| Work order |
In the AI news roundup below, how many of the seven productivity apps on the top 100 GenAI consumer app list offer or run entirely through a Google Chrome extension?

| Document section |
Content starts
Figure 01 humanoid robot can now have full conversations with people via Integrating OpenAI text and vision capabilities. I suppose it’s only a matter of time.
[IV]: 📱 Top 100 GenAI Consumer App.
“Six of the seven productivity apps on this list either offer or operate entirely through a Google Chrome extension. We expect more AI productivity tools to operate “in the flow” with the work users are already doing, removing the need to copy and paste a prompt and output between your workspace and an assistant like ChatGPT.”
“For companion products that do have mobile apps, engagement is unusually high. The most successful products in this category become a core part of the user’s daily life, becoming as commonplace as texting a friend (if not more so!).”
Link to report.
[V]: ♊Google’s Gemini 1.5
This is a really good thread on the capabilities of Google’s Gemini 1.5 Pro
[AI + Commentary] 📝🤖📰
[I]: 🎙 Nice podcast on GenAI in the programming market space.
[II]: 💼Marc Andreesen on AI and Dynamism
[III]: 🏗 Building a Bootstrapped AI SaaS
This is a rather long presentation on bootstrapping AI SaaS, but it’s a very good resource particularly for folks new to AI SaaS. It has nice content on Tech Stack (~18min mark) and What you need to master to build, maintain and scale an AI SaaS (~32 min).
[IV]: 🧬 Daphne Koller: The Convergence of A.I. and Digital Biology
“A brilliant pioneer in A.I. and its role in life science, and the Founder and CEO of insitro, shares the excitement for how these fields are coming together to change the future of medicine.”
[V]: 👨💻 AI startups require new strategies.
A fine essay on (re)thinking AI strategy for startups vs incumbent.
[VI]: 👮♂ Andrew Ng: What's next for AI agentic workflows
Ng talked about reflection, tool use, planning, and multiagent collaboration. He recommends the following papers: Self-Refine, Reflexion, reflection agent, Gorilla, MM-ReAct, HuggingGPT, Chain-Of-Thoughts, planning agent, AutoGen, and Communicative Agents for Software Development.
[VII]: RAG for long context LLMs
With the emergence of long context Large Language Models (LLMs), some of argued that Retrieval-Augmented Generation (RAG) systems are dead. However, given that the retrieval of facts by long context LLM is not optimal, this talk argues that RAG is still relevant even though the context window of LLMs is getting larger.
Some key points:
RAG overview: RAG is a technique where a large language model (LLM) retrieves relevant documents from a database in response to a query, then reasons about those documents to generate an answer.
Challenges of long-context LLMs for RAG: With larger context windows, LLMs might be able to perform retrieval and reasoning on their own, making RAG seem redundant.
Content ends
| Data supplied |
Content starts
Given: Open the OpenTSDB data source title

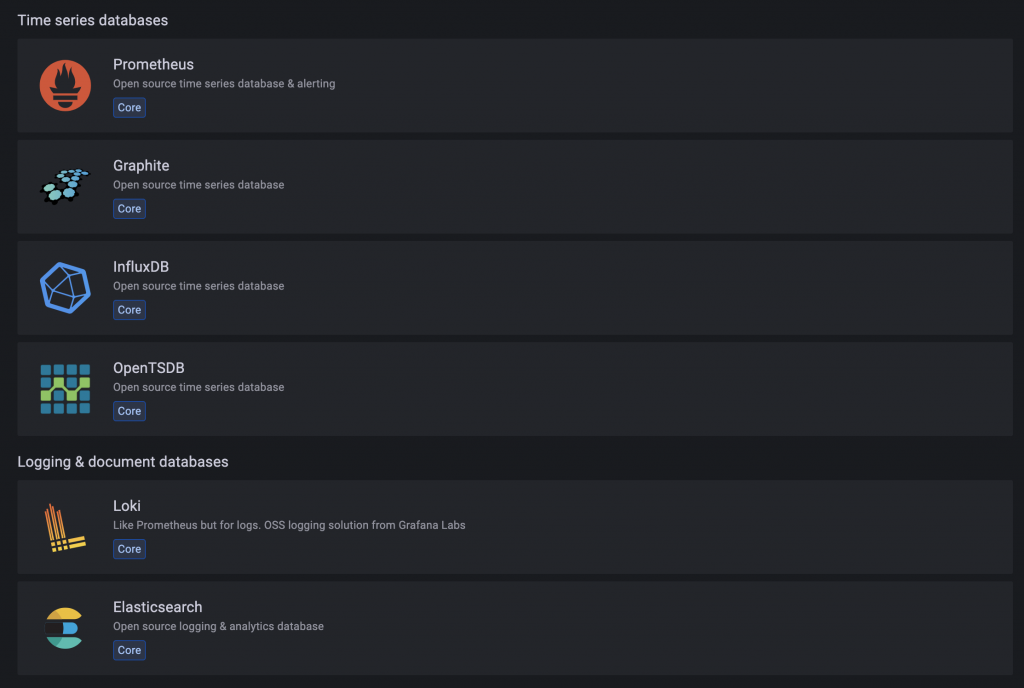Looking at the screenshot, I should pyautogui.click(x=148, y=368).
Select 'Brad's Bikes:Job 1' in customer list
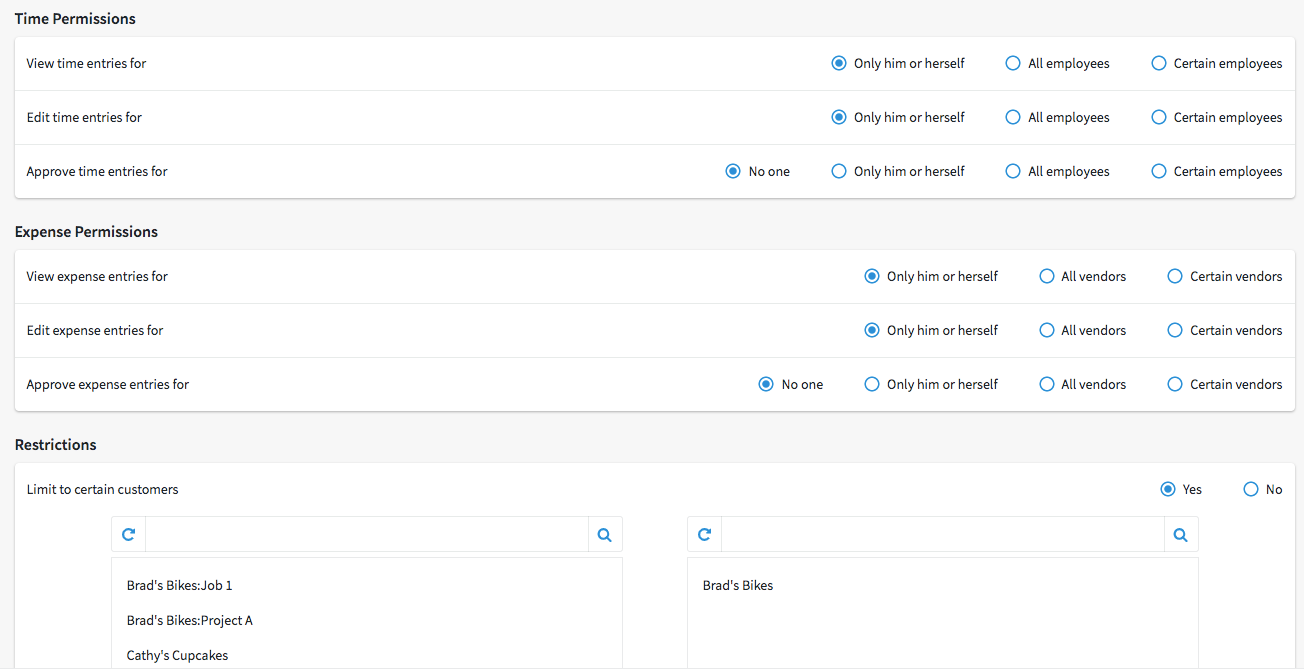Screen dimensions: 1304x671 [x=180, y=585]
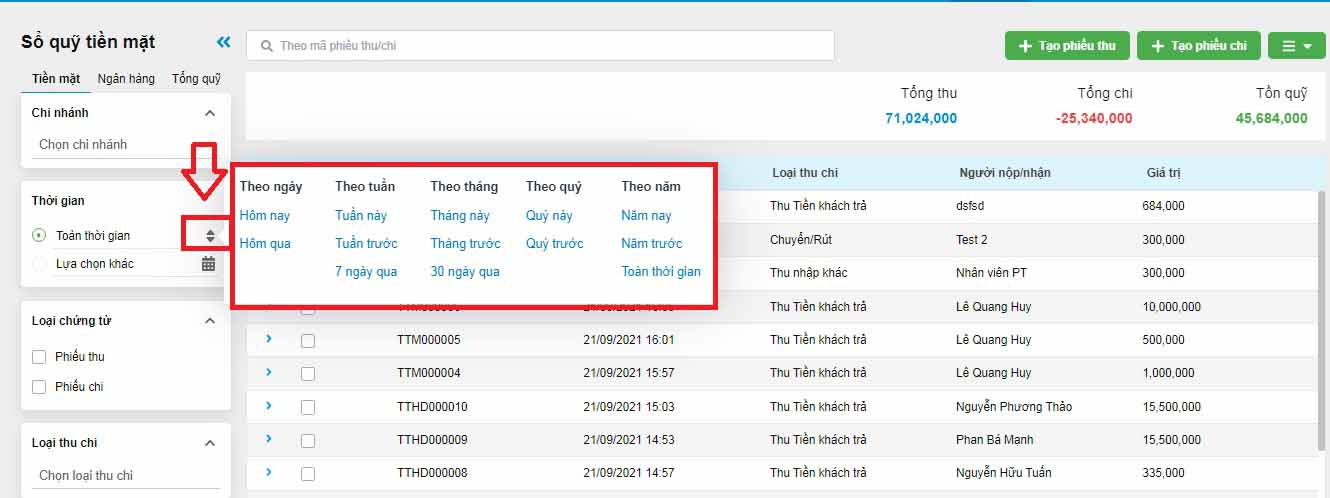Screen dimensions: 1330x498
Task: Click the up-down arrows beside Toàn thời gian
Action: (210, 236)
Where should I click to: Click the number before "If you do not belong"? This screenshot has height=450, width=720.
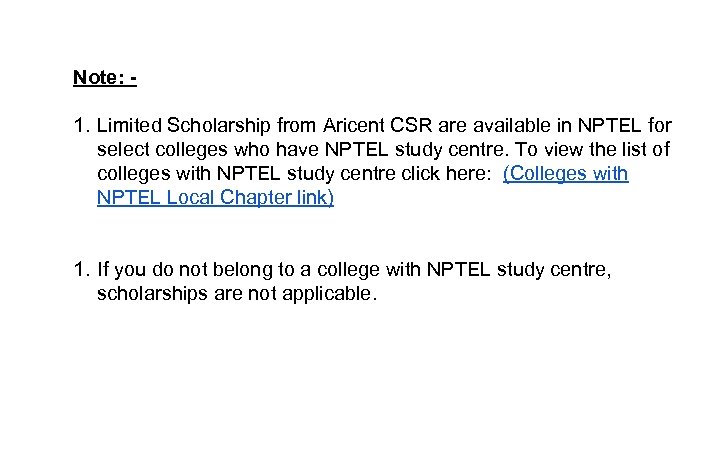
Content ends
| The answer |
Six of the seven.